■ **WHAT THE TASK REQUIRES**
Quote the material below verbatim, line by line, and omit the pictures from your output.

===============

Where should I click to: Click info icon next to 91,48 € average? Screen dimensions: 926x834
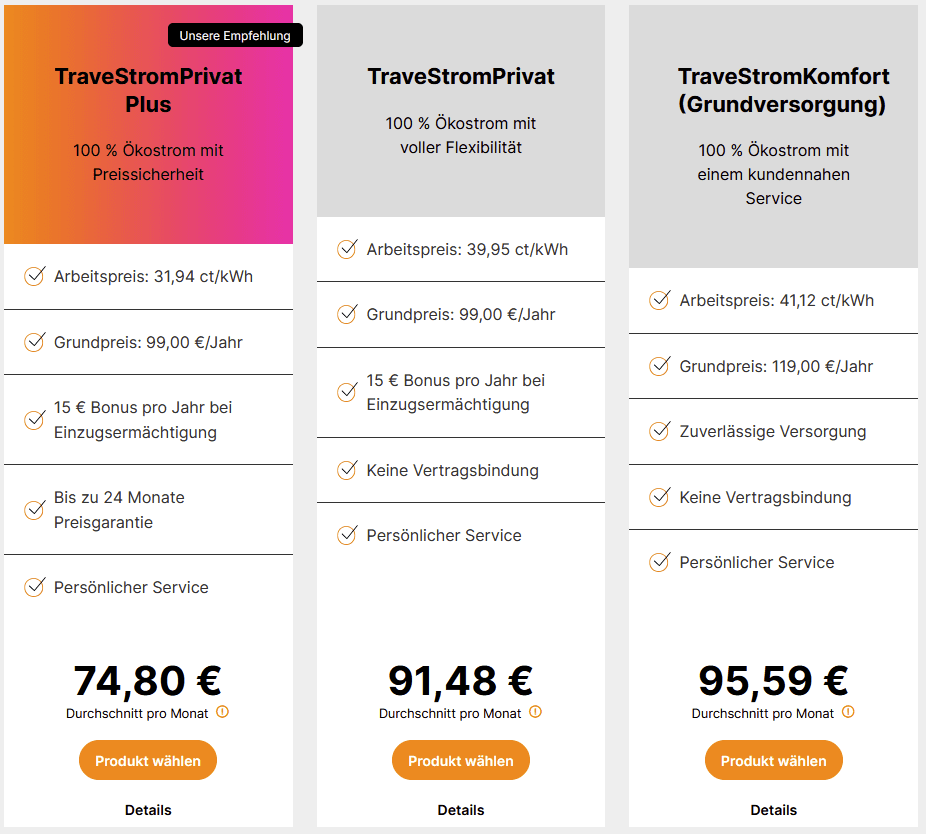tap(535, 713)
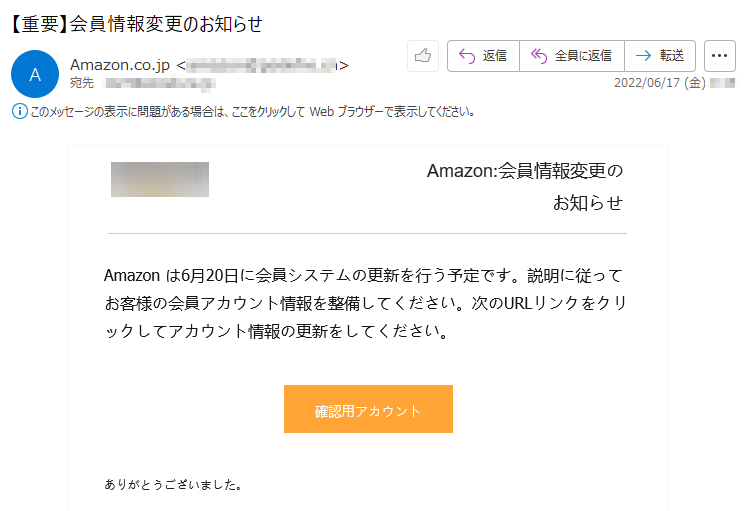Click the ありがとうございました closing text
The width and height of the screenshot is (753, 511).
click(x=173, y=484)
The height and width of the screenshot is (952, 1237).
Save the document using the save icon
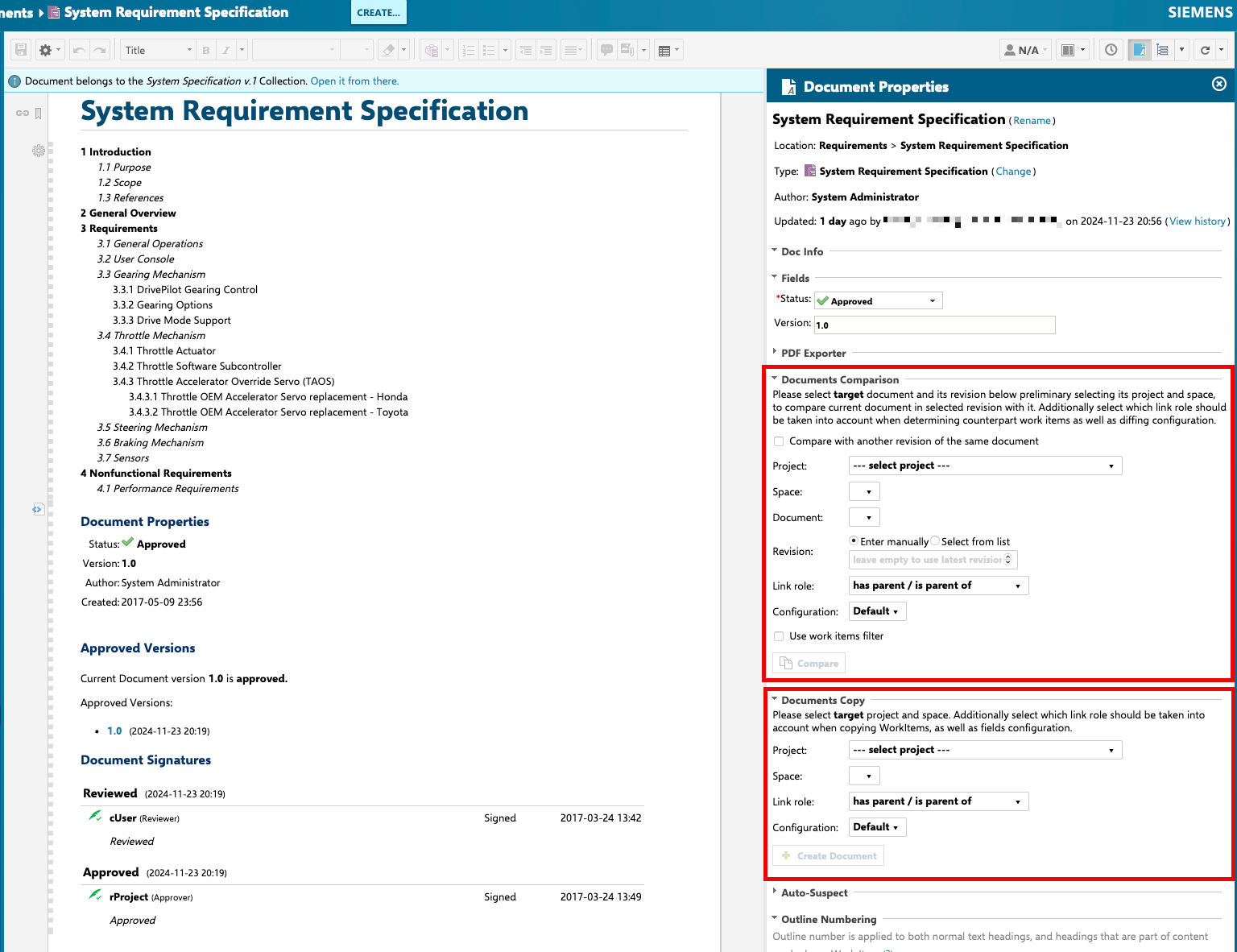pyautogui.click(x=19, y=49)
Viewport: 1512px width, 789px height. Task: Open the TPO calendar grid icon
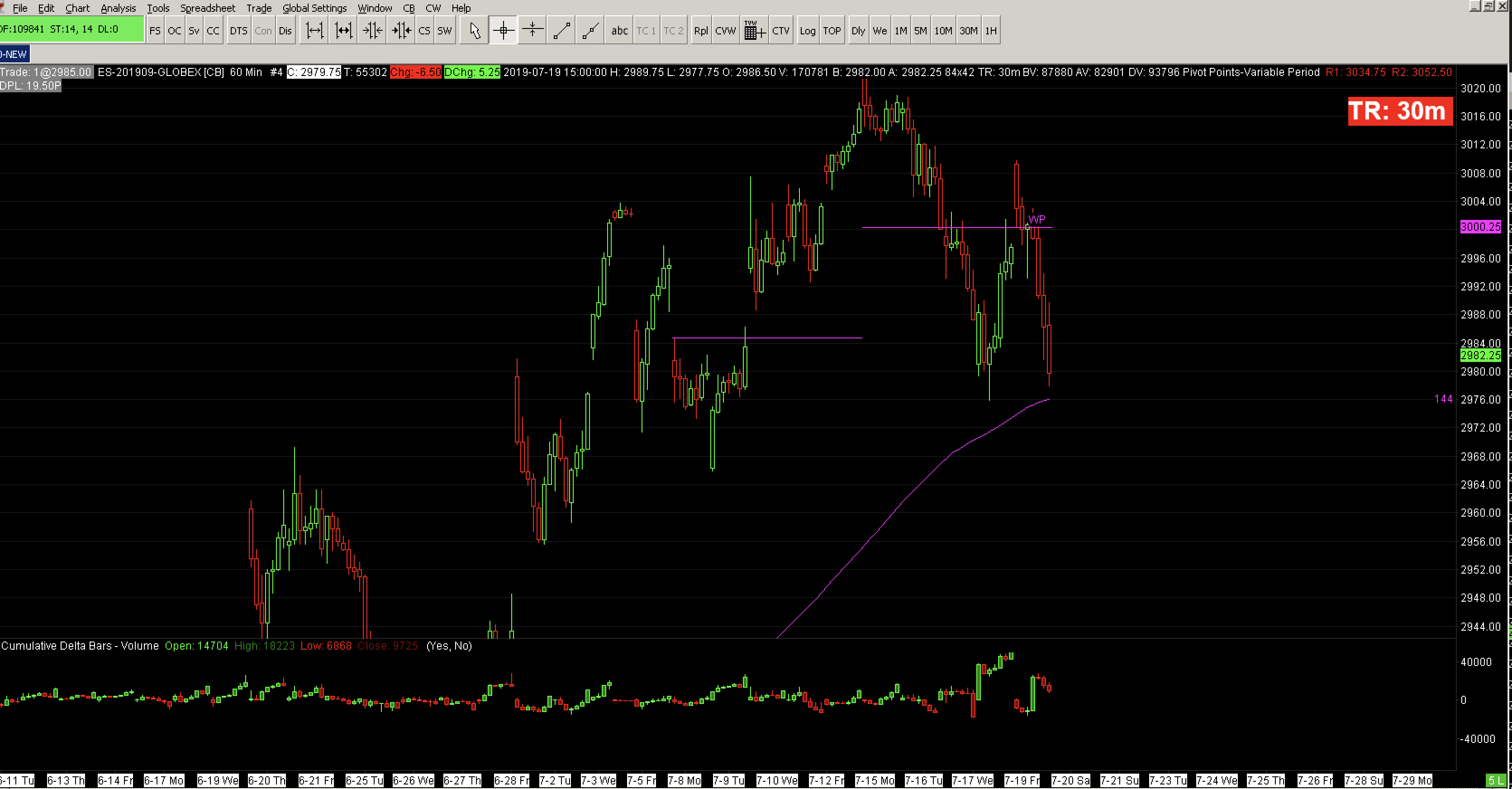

===============

■ **RESULT**
Where should I click to: Click info icon next to 91,48 € average? Screen dimensions: 926x834
tap(535, 713)
Click the ありがとうございました closing text
The width and height of the screenshot is (753, 511).
click(x=173, y=484)
The height and width of the screenshot is (952, 1237).
Save the document using the save icon
pyautogui.click(x=19, y=49)
Viewport: 1512px width, 789px height. Task: Open the TPO calendar grid icon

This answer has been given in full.